WHAT YOU NEED TO DO => Below are records with pictures in them. Output exactly the lines from the one with "The width and height of the screenshot is (485, 841)." through the one with "Task: Click the red-crossed user toolbar icon", both included, and leave every picture out; give only those lines.

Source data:
------

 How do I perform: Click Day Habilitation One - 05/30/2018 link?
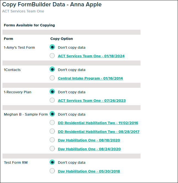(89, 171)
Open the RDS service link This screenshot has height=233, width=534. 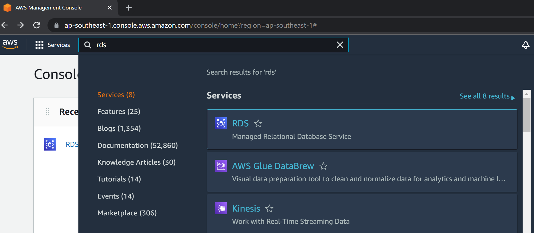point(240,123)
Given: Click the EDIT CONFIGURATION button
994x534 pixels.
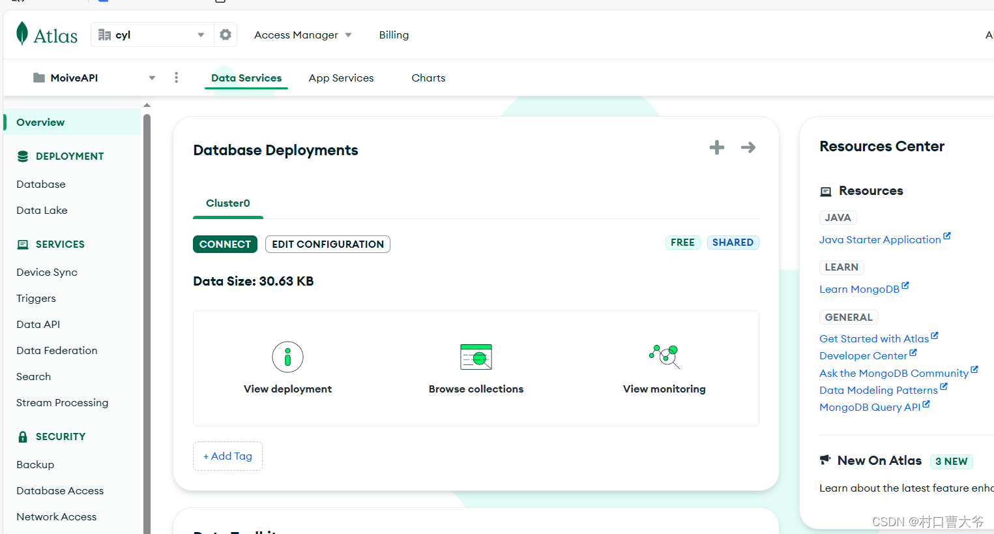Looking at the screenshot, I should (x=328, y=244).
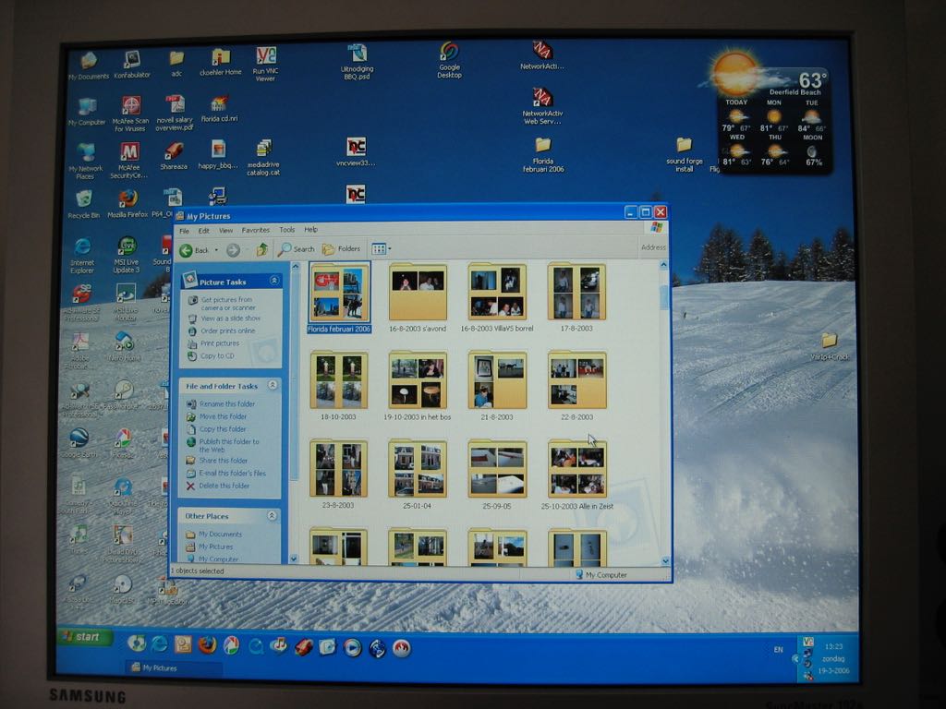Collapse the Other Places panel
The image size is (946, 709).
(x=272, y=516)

------

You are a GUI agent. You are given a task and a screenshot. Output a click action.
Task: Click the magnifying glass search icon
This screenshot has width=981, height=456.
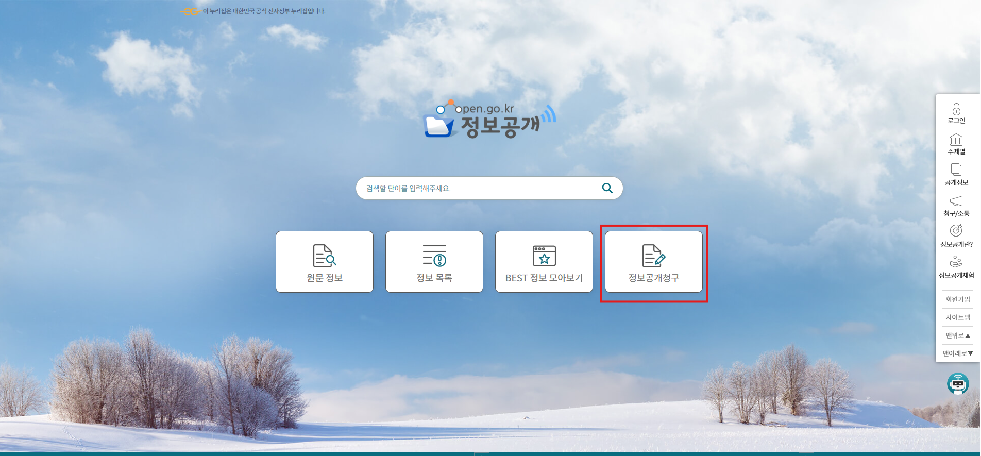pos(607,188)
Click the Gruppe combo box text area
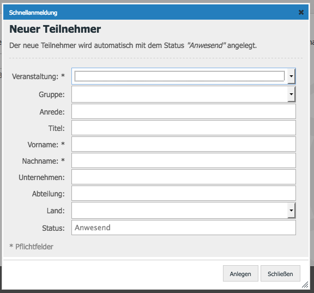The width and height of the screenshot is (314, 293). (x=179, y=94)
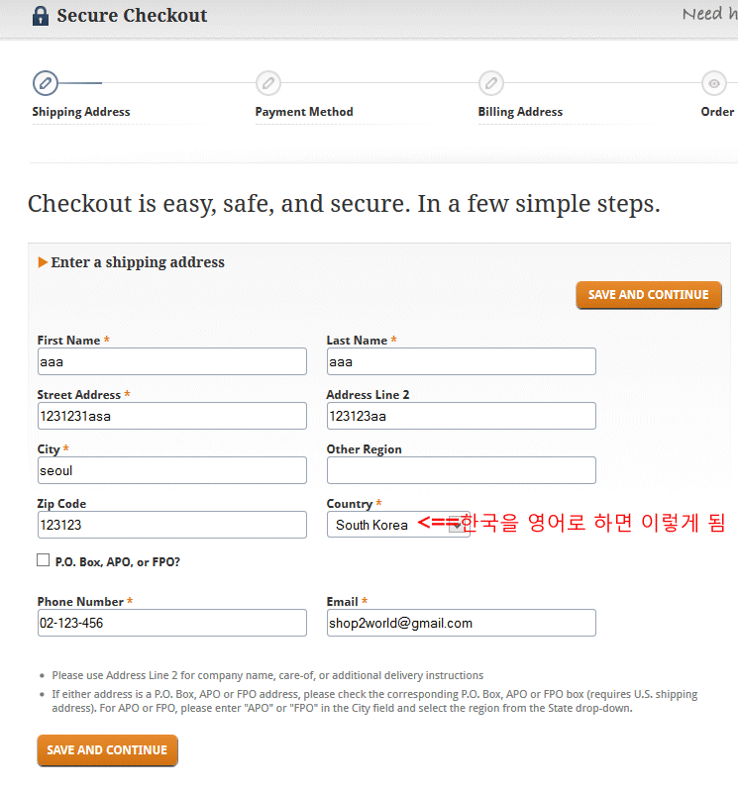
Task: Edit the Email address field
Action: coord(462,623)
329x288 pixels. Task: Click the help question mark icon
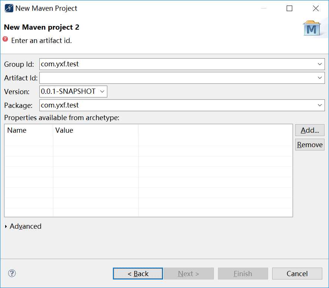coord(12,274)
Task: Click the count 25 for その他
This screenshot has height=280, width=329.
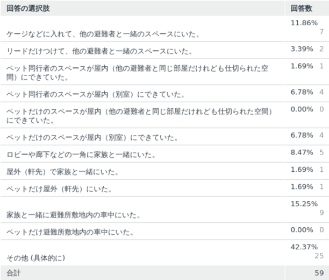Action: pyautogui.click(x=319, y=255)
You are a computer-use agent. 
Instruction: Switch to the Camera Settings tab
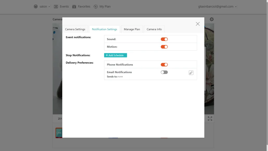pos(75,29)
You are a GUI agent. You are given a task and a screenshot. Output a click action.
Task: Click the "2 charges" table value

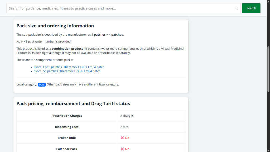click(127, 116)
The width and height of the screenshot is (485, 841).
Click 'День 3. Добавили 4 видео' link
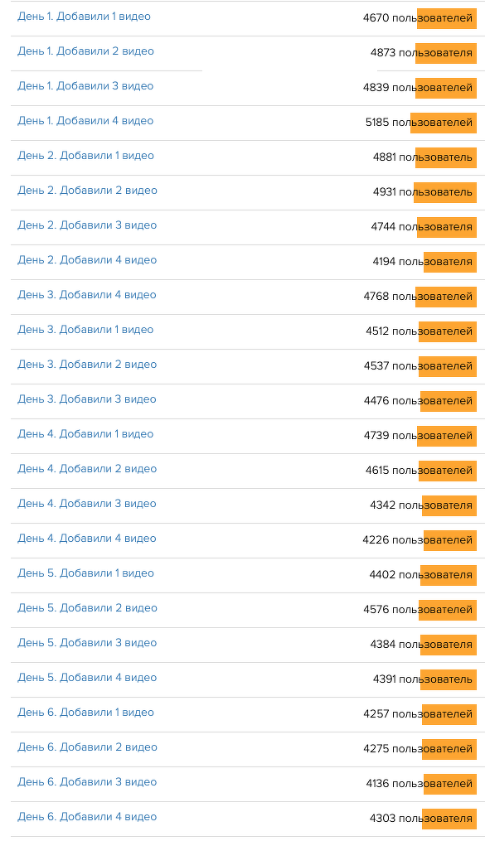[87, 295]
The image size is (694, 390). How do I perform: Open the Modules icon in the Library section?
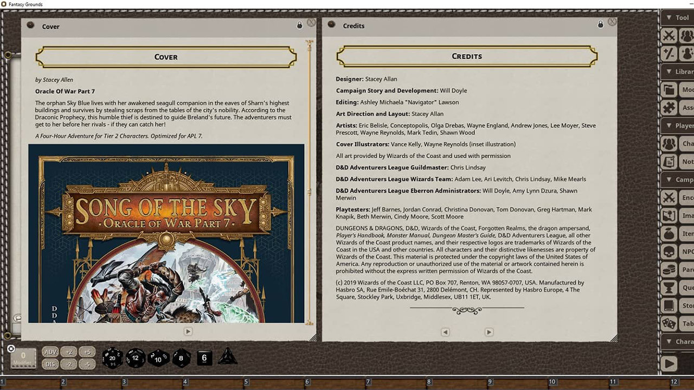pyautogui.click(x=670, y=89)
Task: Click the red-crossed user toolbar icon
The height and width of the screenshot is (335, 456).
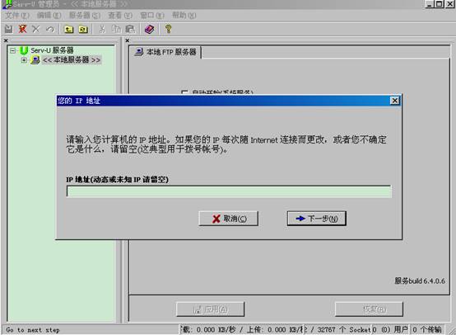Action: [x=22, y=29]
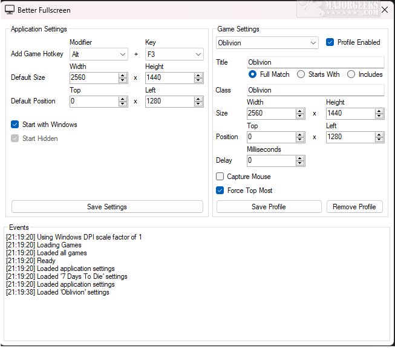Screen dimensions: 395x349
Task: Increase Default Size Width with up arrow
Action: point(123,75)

------

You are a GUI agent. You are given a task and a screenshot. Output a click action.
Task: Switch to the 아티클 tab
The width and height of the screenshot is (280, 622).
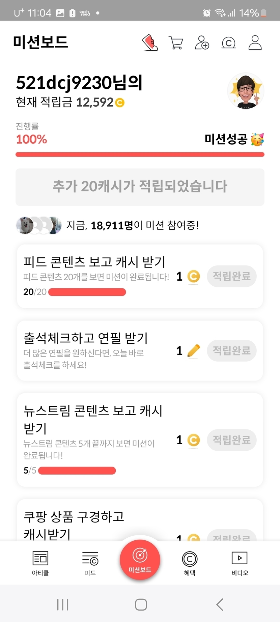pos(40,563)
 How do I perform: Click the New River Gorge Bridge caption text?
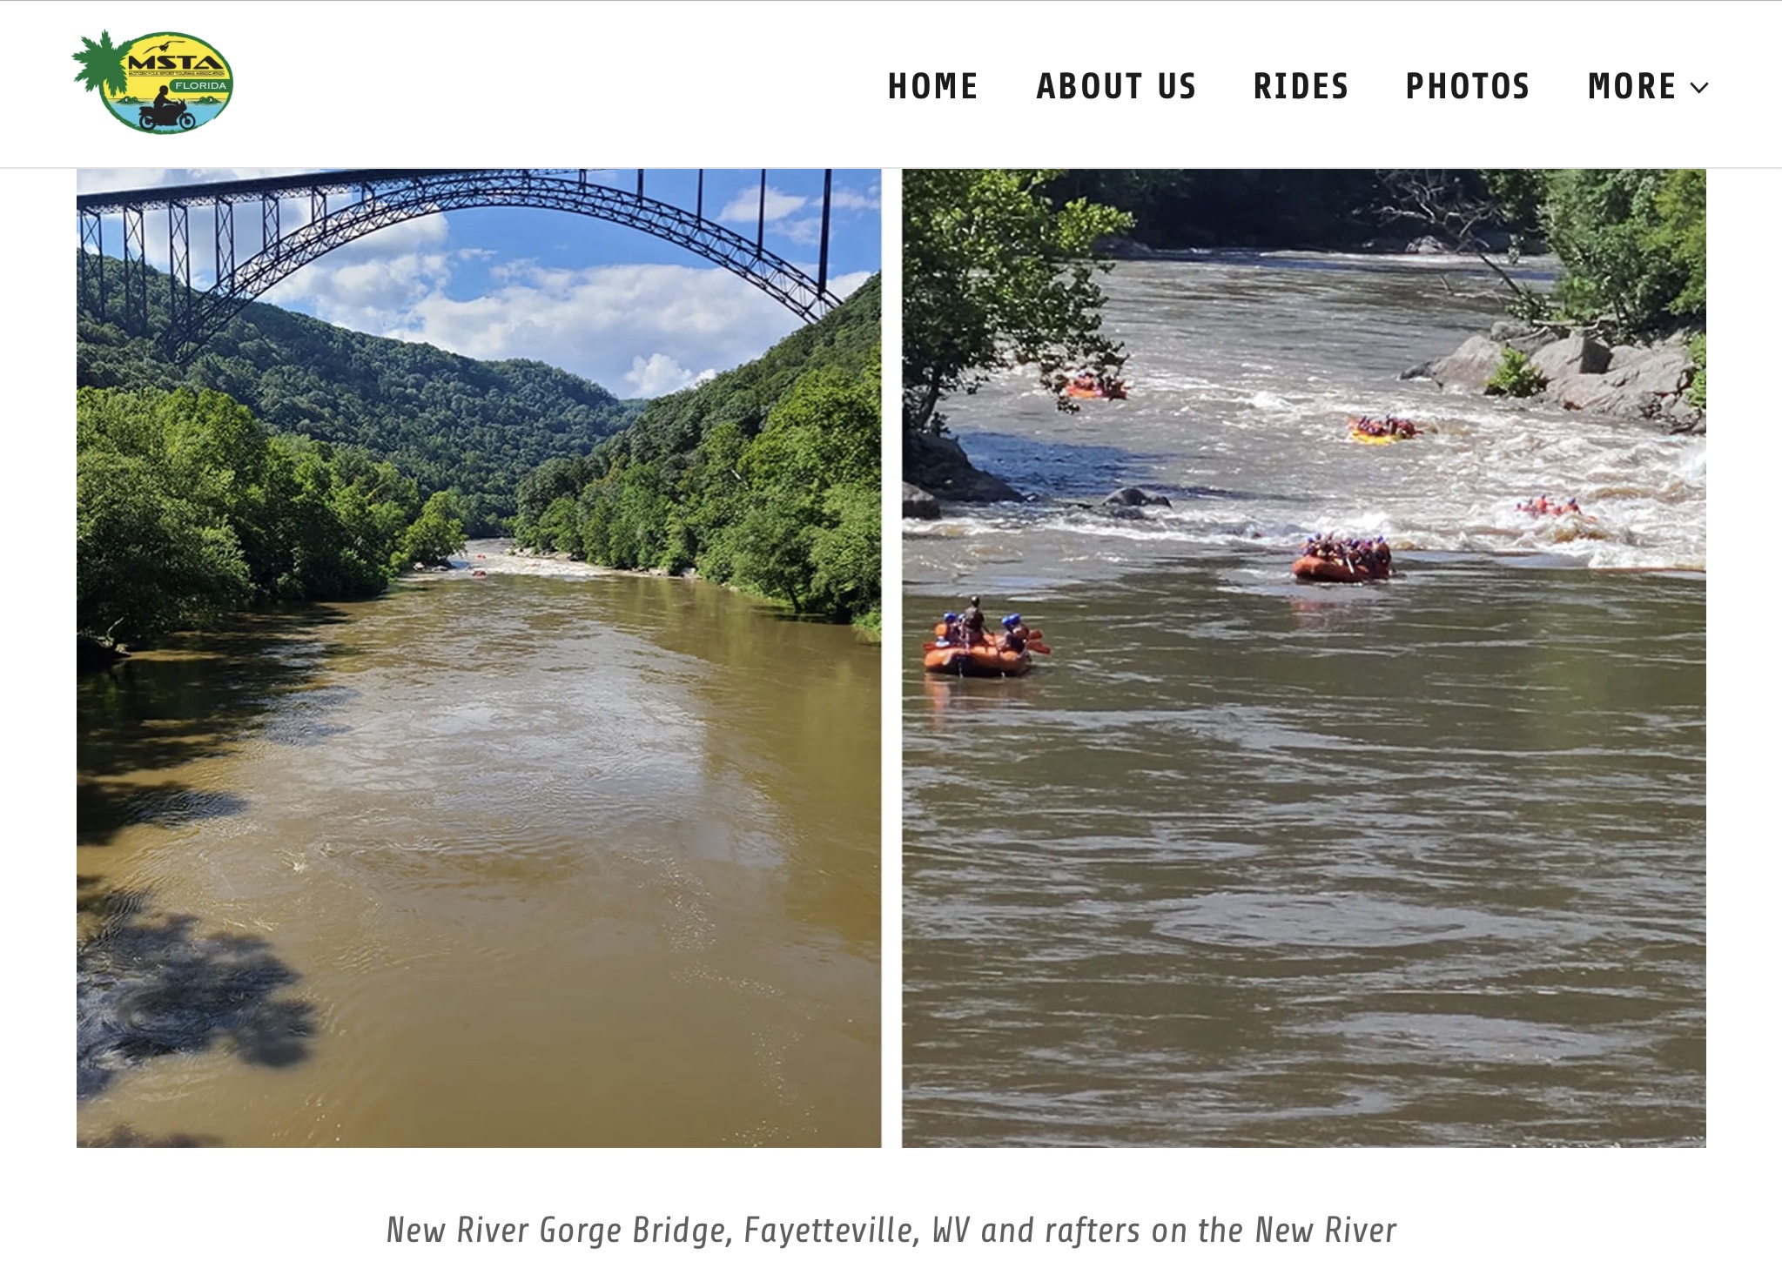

------

FINAL ANSWER =>
The width and height of the screenshot is (485, 841).
Click 'День 3. Добавили 4 видео' link
[87, 295]
The image size is (694, 390). How do I perform: Open the Modules icon in the Library section?
pyautogui.click(x=670, y=89)
Task: Click the red-crossed user toolbar icon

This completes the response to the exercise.